La verdad es otra: los hechos que se investigan ocurrieron entre 2003 y 2015; el chófer Centeno registró por escrito cada lugar, fecha y personas involucradas en el pago de coimas; el juez Claudio Bonadio buscó otras prueba independientes, que corroboren los datos que surgían de los cuadernos; la causa tramitó a lo largo de los gobiernos de Mauricio Macri y Alberto Fernández, en una época que Milei ni soñaba aún con ser Presidente y el tribunal oral federal hace todo lo posible para llevar la causa con absoluta parsimonia.

En otras palabras, si la indagatoria a Cristina llegó en este momento complicado para el Gobierno, fue por pura casualidad.

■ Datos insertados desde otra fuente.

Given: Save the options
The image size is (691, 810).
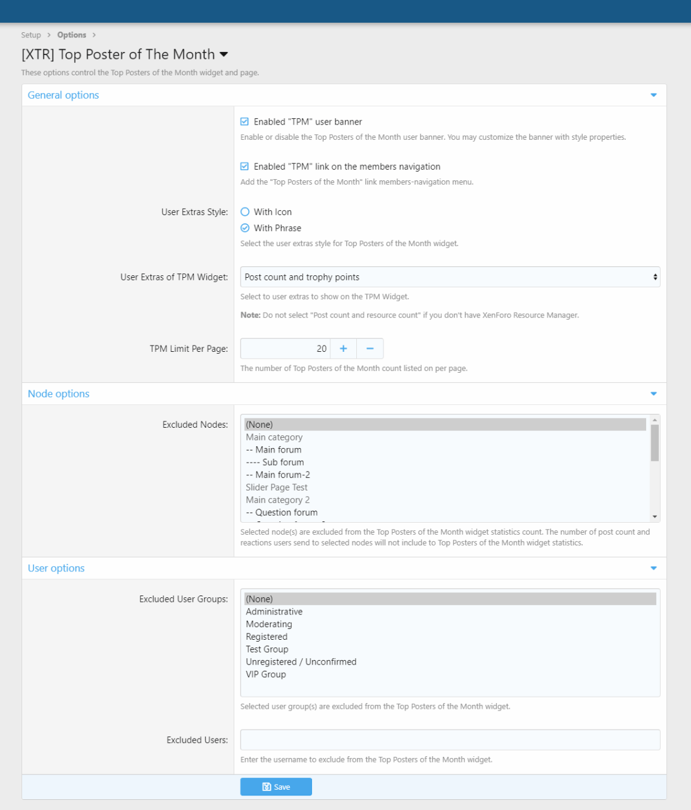Looking at the screenshot, I should 276,787.
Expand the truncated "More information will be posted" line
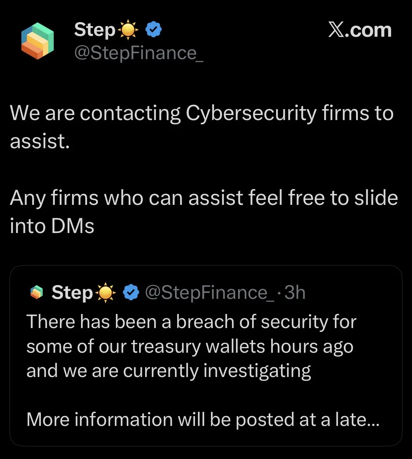The height and width of the screenshot is (459, 412). click(x=203, y=420)
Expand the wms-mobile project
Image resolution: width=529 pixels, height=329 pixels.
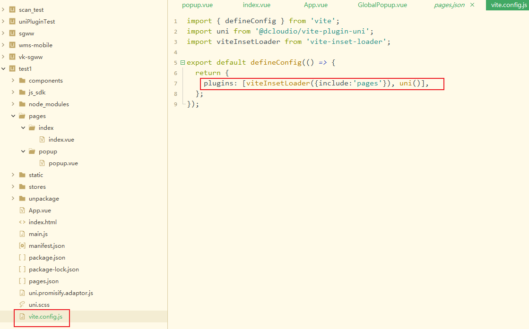4,45
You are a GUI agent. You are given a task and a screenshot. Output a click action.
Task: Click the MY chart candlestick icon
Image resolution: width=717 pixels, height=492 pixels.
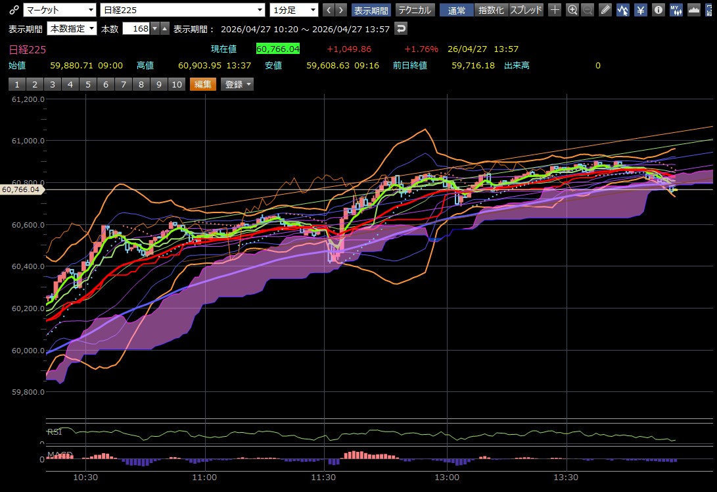pos(676,10)
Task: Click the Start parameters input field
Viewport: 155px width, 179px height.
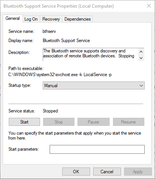Action: (97, 149)
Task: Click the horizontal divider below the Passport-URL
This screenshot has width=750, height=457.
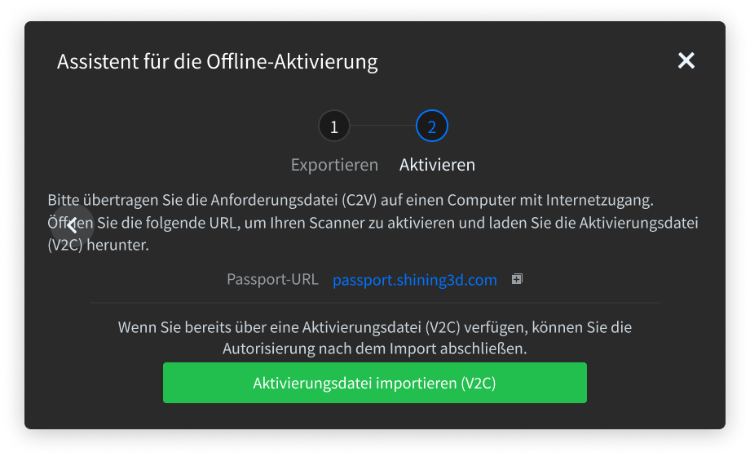Action: click(374, 303)
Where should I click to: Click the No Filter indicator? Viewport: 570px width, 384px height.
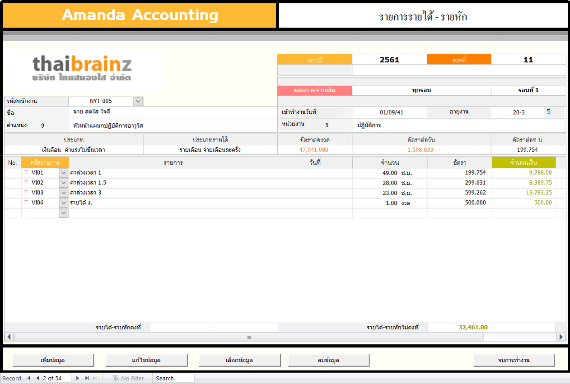point(128,378)
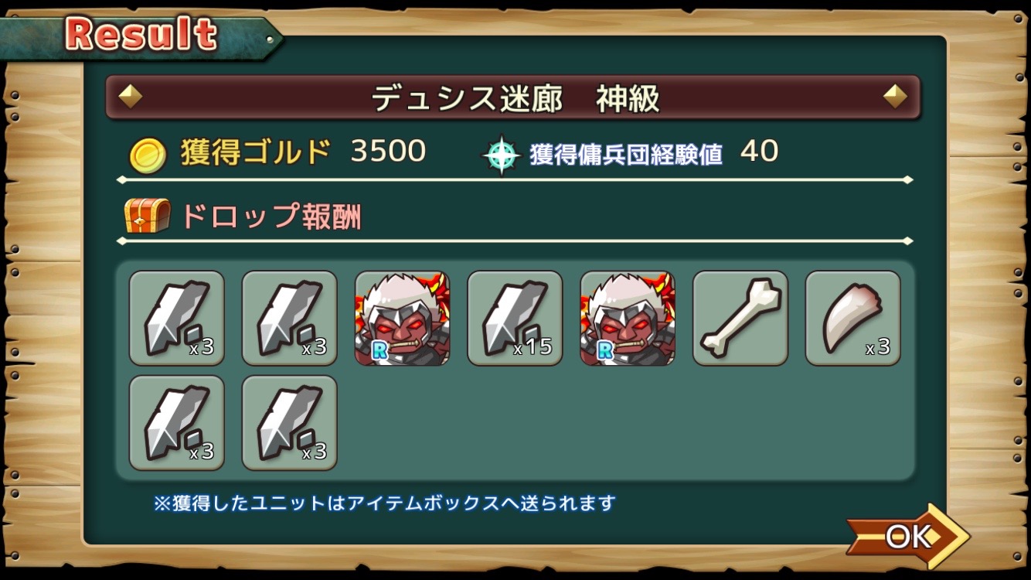Screen dimensions: 1031x580
Task: Tap the 獲得傭兵団経験値 40 label
Action: pos(654,153)
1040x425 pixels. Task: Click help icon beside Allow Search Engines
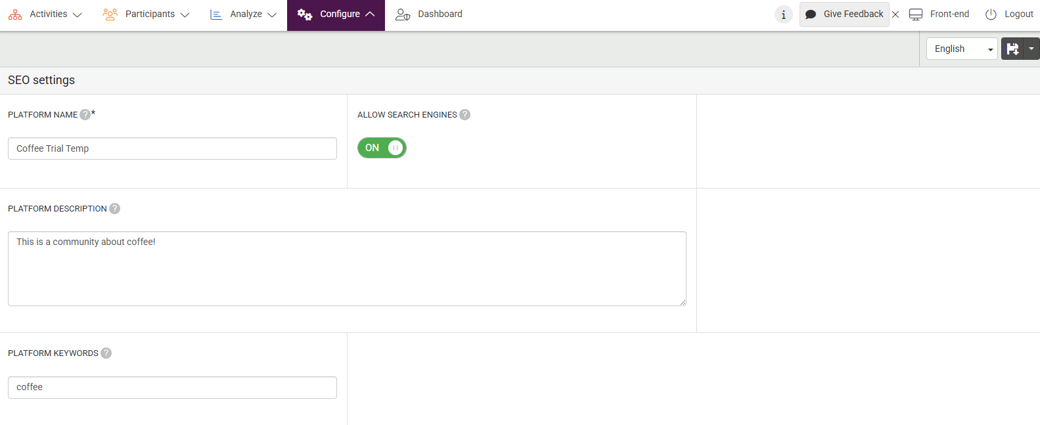point(464,115)
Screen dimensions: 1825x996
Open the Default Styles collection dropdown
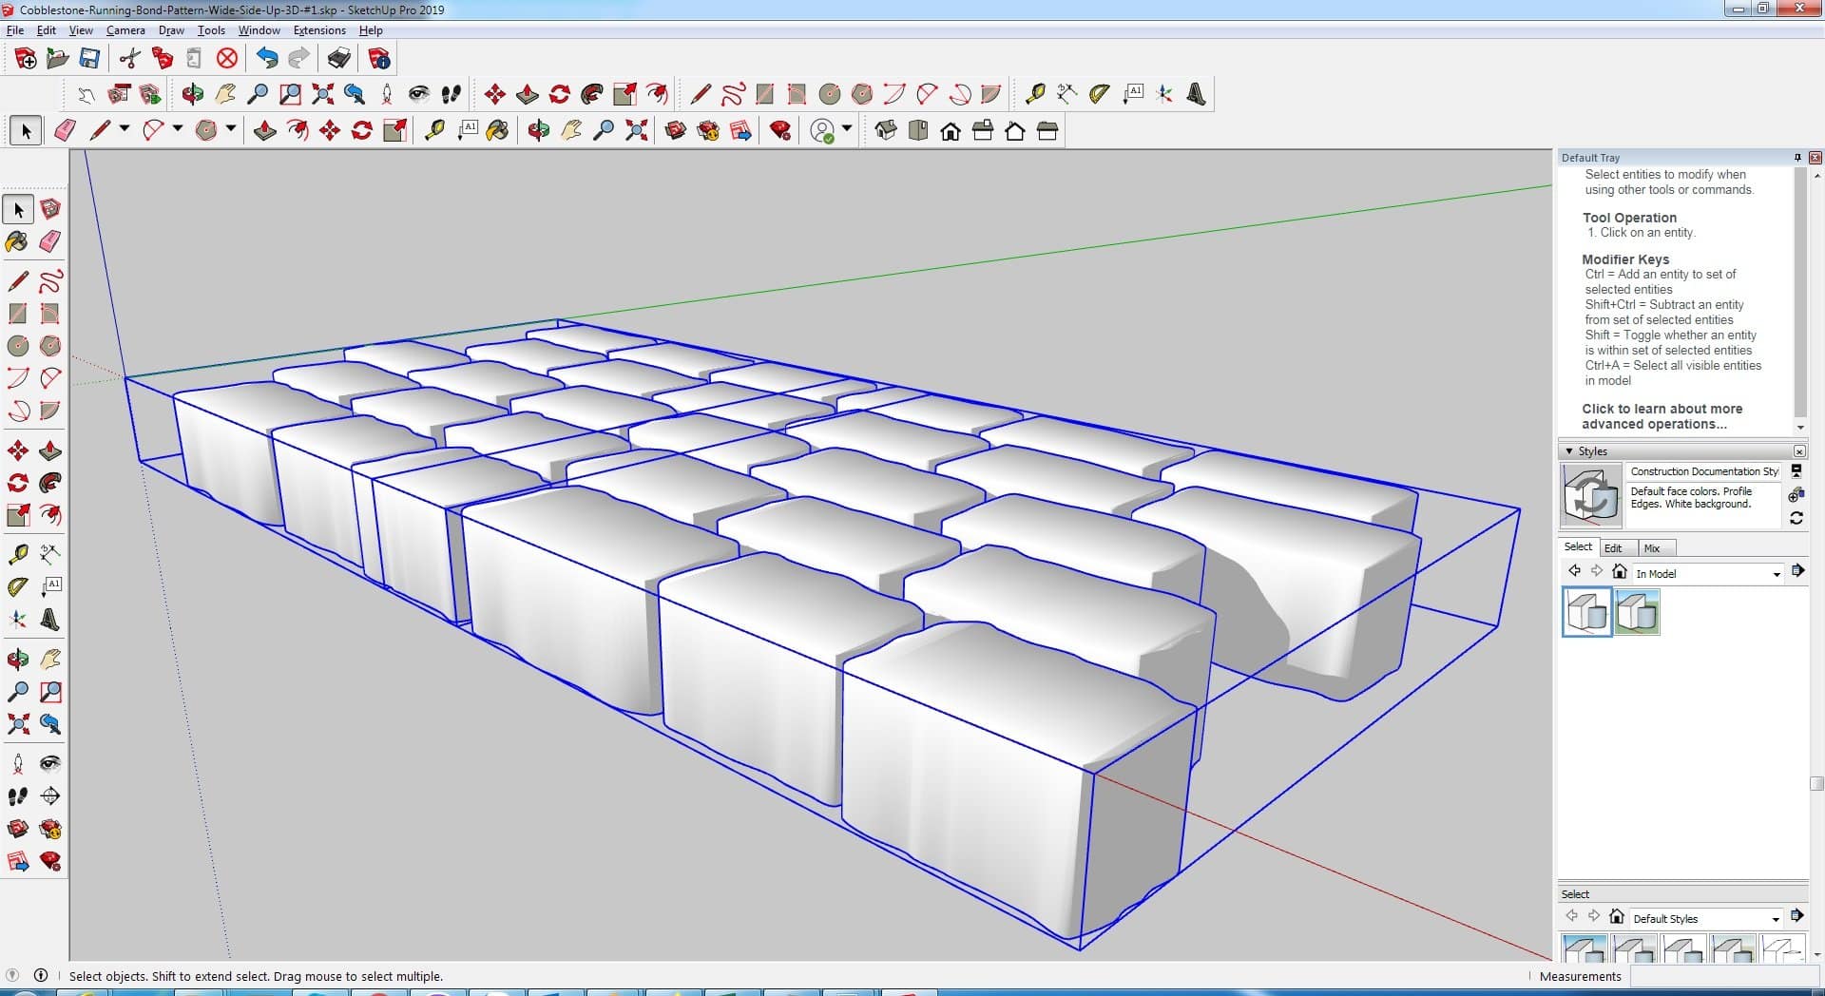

Finalmente, cuando declaró, Cristina hizo lo que siempre hace: culpó de su suerte a Milei, al que acusó de querer verla presa, y al fiscal Carlos Stornelli, a quien calificó de corrupto y mafioso. Su defensa consistió en un fuerte ataque. Nada nuevo.

El escenario para 2027

¿Cómo está parado el Presidente para las elecciones de 2027? Por ahora, mejor es imposible. La oposición sigue dispersa. Y Milei hace lo posible para que no se rearme. Por eso, dejó trascender que enviará el Congreso Nacional un proyecto para eliminar las internas abiertas y obligatorias (PASO), en contra de la pretensión del PRO y de la UCR de mantenerlas.

Mauricio Macri intenta resucitar al PRO. Dice que el partido amarillo tendrá candidato a presidente en 2027. "Somos el próximo paso", dijo el expresidente. ¿Estará dispuesto el electorado del PRO, que el propio Macri le pidió que en 2023 votara por Milei, a volver a sus orígenes? Es una gran incógnita.

Los votos son de los ciudadanos, no de los dirigentes. El PRO debe volver a seducir. Manuel Passaglia, exPRO, dice que ese partido "ya eligió a Javier Milei como candidato a Presidente. El PRO perdió la identidad. No hay mucho para decidir, fueron juntos en las últimas elecciones, votaron todas las leyes juntos y muchos de los funcionarios del actual gobierno nacional son del PRO. Está claro que ya eligieron su candidato a Presidente y es Javier Milei".

Y el proyecto que llevan adelante Miguel Pichetto, Guillermo Michel y varios dirigentes peronistas, por ahora, es solo un intento muy incipiente, una colectora para ir juntando eslabones dispersos de un espacio sin líderes claros.